“Sanırım kötü bir şeyler yaşamış, morali bozuk, üzgün. Kendini kötü hissediyor. Nerden, nerden mi anladım? Çünkü bu bir dilim pasta onun duygularını anlatıyor.” demek ister miydiniz?Annenizin yaptığı yemeklerden, okulda yediğiniz sandiviçlerden, markette satılan keklerden onu yapan kişilerin ne hissettiğini anlamak nasıl olurdu sizce? Sevgilinizin neden kızgın olduğunu anlamak, arkadaşınızın size söylemediği derdini onun elinden yaptığı yemekle anlamak değişik olmaz mıydı? Şimdi bu dediğim şey ilginç geliyor ama yediğiniz yemeklerde karabiberin, tarçının, şekerin tadını almak yerine kaderin, özlemin, mutsuzluğun, acının, yalnızlığın tadını almak tarifsiz bir deneyim olmaz mıydı? Hatta büyük ihtimalle yemek yemekten soğutabilirdi bizleri..
İşte Limonlu Pastanın Sıradışı Hüznü böyle bir hikaye sunuyor okuyucuya. 9 yaşındaki Rose, doğum gününde annesinin yaptığı ve hep çok severek yediği limonlu pastadan bir dilim yiyip annesinin içi boşalmış duygularıyla karşılaşıyor. Sadece annesinin değil, hayatı boyunca yediği her yemekte yemek yapan kişinin ne hissettiğini, neler yaşadığını anlayabiliyor Rose. Fabrikadan çıkan ürünlerin tohumlarının nerden geldiğine kadar bilgi üretebiliyor. Bir yandan duygular ve tatlarla boğuşurken kendisine ve çevresine ilgisiz davranan annesinin göz bebeği akıllı abisiyle anlaşmaya çalışıyor. Annesinin sıkıntılarını görmezden gelmeye çalışırken, babasının ilgisiz davranışlarıyla neler yapabileceğini kestiremiyor. Birde abisinin en yakın arkadaşına duyduğu hoşlantı da işin içinde.
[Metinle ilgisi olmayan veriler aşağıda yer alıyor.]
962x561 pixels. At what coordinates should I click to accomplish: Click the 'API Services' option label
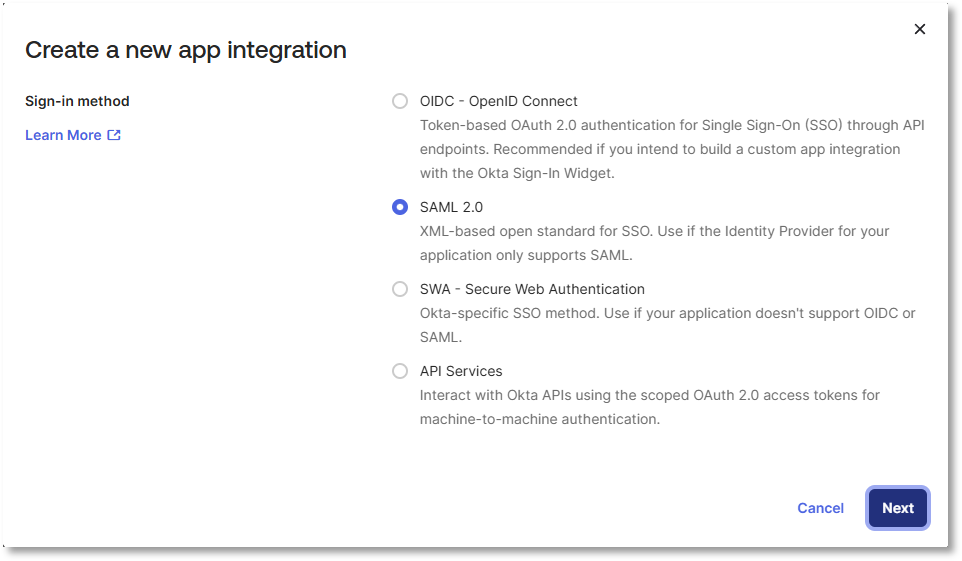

Rose tatların esiri altına girmiş bir halde büyüyor. Yaşarken karşına çıkan engeller, annesiyle ilgili öğrendiği gerçekler, onu sarssa da yoluna devam ediyor. Hikaye devam ettikçe ailenin diğer fertleriyle ilgili başka şeyler de öğreniyor, onu şaşkınlıklara sürükleyecek şeyler hem de…
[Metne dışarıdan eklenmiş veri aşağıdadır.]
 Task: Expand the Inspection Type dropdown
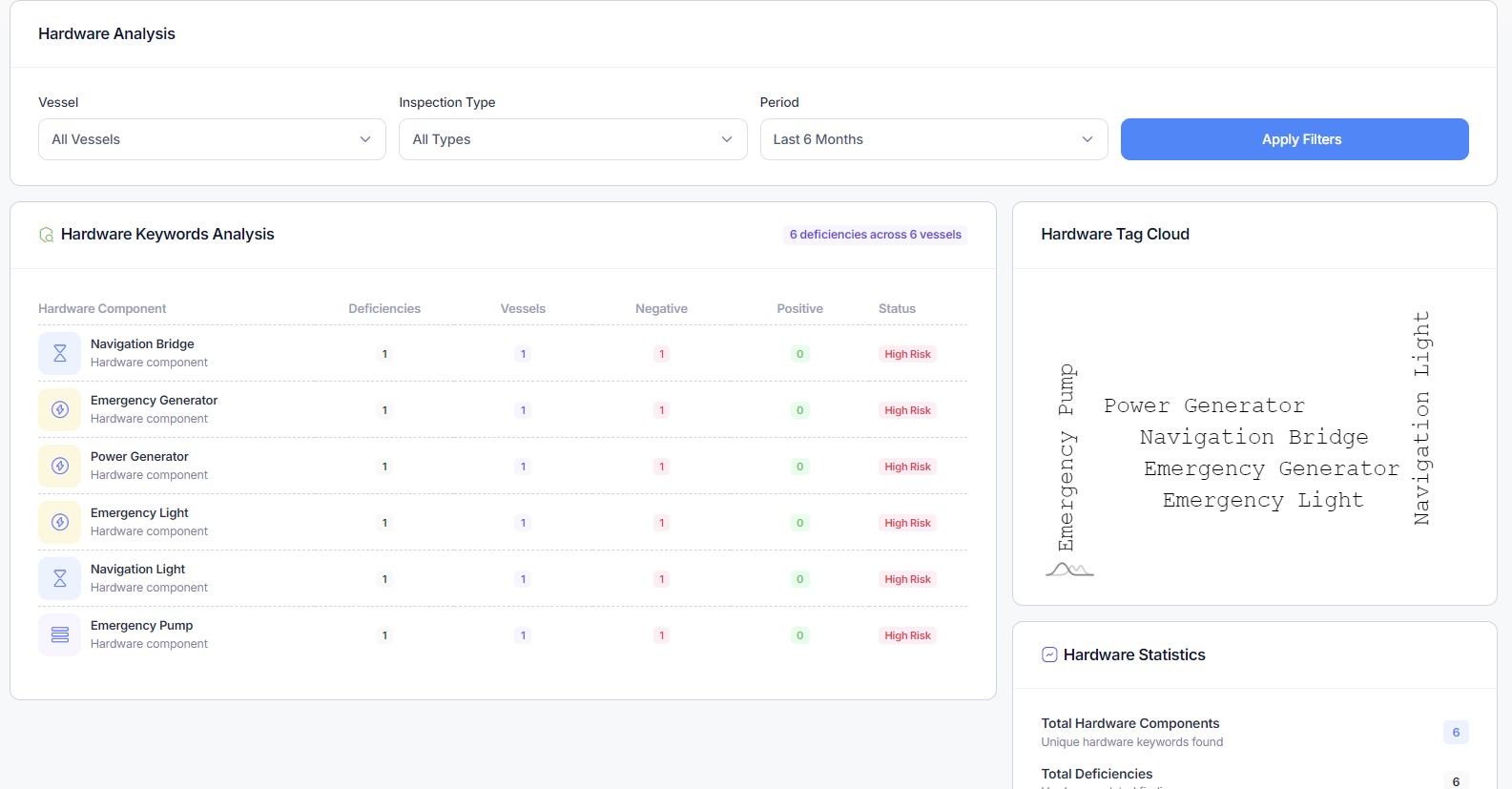point(572,139)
Yaratıcı senaryo ve hikaye üzerine dersler veren ve yapıtları çok sayıda dile çevrilen Aimee Bender’in ellerinden çıkıyor bu hüzünlü pasta. Okurken merak ettiren, okuyucu içine alan, karakterin zaman zaman duyduğu çaresizliği hissettiren bir yapısı var romanın. Bu yüzden de geçişleri çok sağlam. Hızlı okunuyor fakat bundan ötesi hikayenin doyuruculuğunun ve samimiyetinin ikna edici olması. Rose yemek yemeye çalışırken, yemek yemek yerine cips paketlerine sığınırken sizde ağzınızda kendinize büyük gelen lokmaları çeviryormuş gibi hissedebilir, yutmakta zorlanabilirsiniz. Eksik kalan noktaysa biraz daha derine inme isteği duyması okuyucunun. Fakat yazar belirli bir yere kadar anlatıyor karakterlerini. Lezzetini azaltmıyor kitabın ama biraz daha fazlası olsaydı dedirtiyor okuyana.
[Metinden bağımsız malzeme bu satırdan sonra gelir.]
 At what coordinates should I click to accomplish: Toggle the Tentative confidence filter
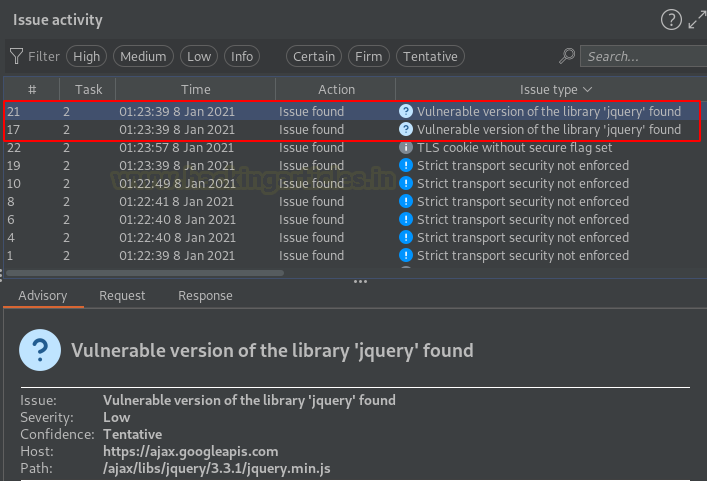430,56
Can Yayınlarının başlattığı Uluslararası Bestseller dizisinin ilk kitabı olan Limonlu Pastanın Sıradışı Hüznü, hikayesini dolandırmadan yalın bir dille anlatırken, farklı ve ilginç bir soruya yanıt arıyor. Dili konuşur muydu yemekler ve ele verir miydi bizim kendimize sakladığımız duygu yoğunluklarını acaba?
Rose bunu anlamaya çalışıyorken onun hayatına eşlik etmeye ne dersiniz?
Keyifli Okumalar olsun!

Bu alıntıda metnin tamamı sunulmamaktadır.